I have decided to make a Tumblr account. I did this because it just seems more fitting for me and what I am trying to accomplish. It would be amazing if you guys could check it out. My handle is reneemparado.tumblr.com. I hope to see you there.
Soka University of America believes that their students should live “contributive” lives, meaning that life should be lived in a way where the way you experience things and the way that you do things every day should capture the essence of your true being. A contributive life is neither solely independent nor dependent; it is a balance.
The Law of Attraction is the belief that if you think positive or negative thoughts you will attract positive or negative experiences. I have always had trouble being positive in life and it is a fatal flaw that has only gotten worse as I’ve gotten older. I want to change that. I firmly believe that the first step to “recovery” or “rehabilitation” is assessment and acceptance. So here I will list where all my negativity starts, and here is where it will hopefully end.
- I focus too much on material things, such as money, clothes, and likes/dislikes on social media
- I am a people-pleaser, and I often forget about my own needs in the constant and fatal task of pursuing praise from anyone, whether it be my teachers, parents, or peers
- I am not very self-confident which leads me to become envious in others
- I over think, whether it be about the future or the present.
I want to live a contributive life. Here is where I begin.
You picked me up at nine o’clock in the evening. We ventured into the night and drove to Seal Beach in Long Beach, California.
We got there.
You held me in your embrace while the cold, crisp air nipped at our cheeks. The beach was quiet and dark.
Eleven o’clock creeped up.
They came. At first, one by one. Then by midnight there were too many to count. These fish called “grunions” were wiggling onto the shore and breeding, creating a new generation.
We laughed. We thought it was insane because it was fish on land.
The night became warm as we sunk our feet into the wet sand.
We were together, with the weird grunion fish, under the moonlight at midnight.
I am sitting in my room right now. The blue sky outside my window is shaded with clouds of grey. The sunshine is poking through, relentlessly attempting to be seen and felt.
I am at a point in my life where the world is beckoning me on every corner. I have a hard time believing that I will turn out okay at times. This June Gloom takes over once in a while. My bright prospect gets overtaken with clouds of grey. My horizons start to look foggy.
I talked with an old family friend last night well into the hours of the early morning. I told her about this June Gloom. I told her about my worries. I told her about my struggles. She, being wiser and older and more experienced, told me that life will unfold the way it’s supposed to. She told me that I will be who I was born to be. She told me that happiness must come first.
I am a firm believer that the universe works in mysterious ways and that everything happens for a reason. Reconnecting with this old family friend and talking to her about what has been weighing down on my mind came at the right time. It came when I needed it the most. I know this June Gloom will wear away. I know I will be okay.

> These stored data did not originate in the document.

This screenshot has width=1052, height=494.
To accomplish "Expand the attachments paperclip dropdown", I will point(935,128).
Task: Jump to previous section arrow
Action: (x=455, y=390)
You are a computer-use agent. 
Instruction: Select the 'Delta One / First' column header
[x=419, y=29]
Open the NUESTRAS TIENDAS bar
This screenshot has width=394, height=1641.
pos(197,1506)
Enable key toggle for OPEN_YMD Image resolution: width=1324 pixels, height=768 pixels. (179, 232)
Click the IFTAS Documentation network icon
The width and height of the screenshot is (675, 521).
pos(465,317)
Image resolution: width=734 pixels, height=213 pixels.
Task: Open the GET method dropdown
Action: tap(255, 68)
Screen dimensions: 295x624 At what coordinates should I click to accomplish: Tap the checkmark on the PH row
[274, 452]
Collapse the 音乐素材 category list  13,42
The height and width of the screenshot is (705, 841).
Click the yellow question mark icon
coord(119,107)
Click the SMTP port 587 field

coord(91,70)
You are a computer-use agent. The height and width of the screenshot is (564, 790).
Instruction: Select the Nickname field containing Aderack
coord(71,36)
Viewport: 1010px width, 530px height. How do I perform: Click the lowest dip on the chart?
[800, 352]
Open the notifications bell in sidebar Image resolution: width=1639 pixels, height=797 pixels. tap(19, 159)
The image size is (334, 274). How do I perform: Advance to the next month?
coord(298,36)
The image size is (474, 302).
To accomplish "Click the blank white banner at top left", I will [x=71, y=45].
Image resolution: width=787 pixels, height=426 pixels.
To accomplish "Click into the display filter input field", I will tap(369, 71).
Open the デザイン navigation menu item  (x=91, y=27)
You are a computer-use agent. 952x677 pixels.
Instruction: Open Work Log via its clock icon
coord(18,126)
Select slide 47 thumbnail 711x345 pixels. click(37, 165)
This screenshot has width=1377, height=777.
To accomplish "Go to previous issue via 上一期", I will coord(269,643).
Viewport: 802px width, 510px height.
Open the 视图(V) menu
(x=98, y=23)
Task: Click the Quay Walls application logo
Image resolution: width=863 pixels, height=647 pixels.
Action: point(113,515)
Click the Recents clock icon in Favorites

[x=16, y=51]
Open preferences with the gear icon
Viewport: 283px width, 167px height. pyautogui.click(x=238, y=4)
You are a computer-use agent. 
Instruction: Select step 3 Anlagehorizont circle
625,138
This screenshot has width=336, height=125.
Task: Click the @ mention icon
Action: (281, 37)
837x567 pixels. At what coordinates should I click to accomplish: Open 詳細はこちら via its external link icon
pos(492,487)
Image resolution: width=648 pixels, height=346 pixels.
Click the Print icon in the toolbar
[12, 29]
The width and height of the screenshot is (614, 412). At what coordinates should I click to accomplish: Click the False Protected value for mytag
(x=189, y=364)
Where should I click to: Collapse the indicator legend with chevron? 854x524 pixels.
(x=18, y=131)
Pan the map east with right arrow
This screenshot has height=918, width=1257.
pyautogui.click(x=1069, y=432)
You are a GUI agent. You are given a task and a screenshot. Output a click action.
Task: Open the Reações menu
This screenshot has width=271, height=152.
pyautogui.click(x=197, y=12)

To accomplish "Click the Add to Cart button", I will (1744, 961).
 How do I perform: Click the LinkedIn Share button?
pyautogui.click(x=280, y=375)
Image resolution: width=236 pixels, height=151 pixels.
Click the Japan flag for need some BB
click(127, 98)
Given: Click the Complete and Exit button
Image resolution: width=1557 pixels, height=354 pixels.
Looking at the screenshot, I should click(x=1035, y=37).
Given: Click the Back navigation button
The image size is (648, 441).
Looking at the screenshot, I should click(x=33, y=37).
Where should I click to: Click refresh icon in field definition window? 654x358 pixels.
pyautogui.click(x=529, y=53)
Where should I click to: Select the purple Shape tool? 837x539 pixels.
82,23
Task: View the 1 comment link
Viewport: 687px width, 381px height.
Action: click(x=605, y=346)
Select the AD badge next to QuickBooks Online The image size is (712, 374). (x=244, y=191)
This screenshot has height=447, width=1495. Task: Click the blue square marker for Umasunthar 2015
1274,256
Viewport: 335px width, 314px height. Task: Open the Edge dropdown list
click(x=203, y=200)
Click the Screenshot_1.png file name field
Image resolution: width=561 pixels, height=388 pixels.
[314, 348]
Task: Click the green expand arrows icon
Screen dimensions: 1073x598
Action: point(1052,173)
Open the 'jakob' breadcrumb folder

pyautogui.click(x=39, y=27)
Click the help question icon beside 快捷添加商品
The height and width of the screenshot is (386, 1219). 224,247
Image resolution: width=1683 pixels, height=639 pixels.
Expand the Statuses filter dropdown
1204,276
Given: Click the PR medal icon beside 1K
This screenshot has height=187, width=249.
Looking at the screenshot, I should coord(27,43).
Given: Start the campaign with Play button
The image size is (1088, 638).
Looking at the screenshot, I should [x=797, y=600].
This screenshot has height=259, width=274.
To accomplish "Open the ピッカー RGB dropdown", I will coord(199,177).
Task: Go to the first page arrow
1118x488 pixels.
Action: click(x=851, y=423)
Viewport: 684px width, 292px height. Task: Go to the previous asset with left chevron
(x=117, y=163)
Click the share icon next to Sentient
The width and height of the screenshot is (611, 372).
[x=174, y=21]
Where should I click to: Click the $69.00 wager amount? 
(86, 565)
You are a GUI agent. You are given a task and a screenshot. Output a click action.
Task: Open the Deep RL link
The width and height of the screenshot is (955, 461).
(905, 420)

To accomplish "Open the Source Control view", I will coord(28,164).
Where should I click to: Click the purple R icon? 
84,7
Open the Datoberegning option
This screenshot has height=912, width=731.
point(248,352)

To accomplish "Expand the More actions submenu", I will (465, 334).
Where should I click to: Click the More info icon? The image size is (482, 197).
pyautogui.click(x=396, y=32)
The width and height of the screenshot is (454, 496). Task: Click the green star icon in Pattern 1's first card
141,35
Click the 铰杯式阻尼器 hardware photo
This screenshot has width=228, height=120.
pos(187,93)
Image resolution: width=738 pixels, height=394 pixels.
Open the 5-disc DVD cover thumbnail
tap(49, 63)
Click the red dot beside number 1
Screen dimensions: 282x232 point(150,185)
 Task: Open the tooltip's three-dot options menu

I’m sorry I’ve been gone. I feel like this happens a lot. It’s May, it’s the end of my junior year in high school. I am busy, almost too busy to even breathe comfortably. I miss writing terribly, but when I get home from school or when I have even the slightest of free time, I cannot bring myself to sit and use my pen because I am so tired.
I’ll be back soon, for those of you that care. I hope everything is well for anyone that reads this.
The sky floated alongside our lonely car. The hillside smoothed over into flat desert land. It was barren. The clouds were sparse and the sun peeked in and out from behind them. Mountains bloomed in the distance, a river flowed alongside. The road ahead was long and empty; it went on for miles and miles. The barren ground went on for as long as the naked eye could see.
We began to climb higher and higher. 4,000 then 5,00, and soon enough we were 6,500 feet above the faraway sea. We were higher than we’ve ever been. We tried in vain to reach the horizon, to touch the sun and the sky. Instead, we arrived at a natural wonder, the Grand Canyon.
Huge. Over-whelming. Breathtaking. The only words to describe it were those. It is almost unreal, the vastness of it, it looked like a picture even when I was standing on the very edge of it. It is hard to believe something that massive exists in the world. It puts life itself into perspective. Insane.
The hardest thing to do is to be yourself. In a world full of followers of the status quo, originality isn’t always taken nicely.
I find it extremely hard to be myself without worrying of what others think. Seeking validation from others has always been my biggest flaw. I have recently started contemplating whether or not I should start a Youtube channel and the only thing stopping me was a small voice in my head saying “people are going to think you’re lame!” Putting yourself out into the world, into the media especially, is a scary thing. I personally find it hard to completely be myself. In the midst of my contemplation however, I had a eureka-moment.
I need to learn that it is beautiful to be who I truly am. I need to learn that humility is apart of life, and that no one is perfect. I need to learn to put my wants and needs before others once in a while and that that’s perfectly okay. Being in your truest form is being vulnerable, and being vulnerable is when real beauty shines through.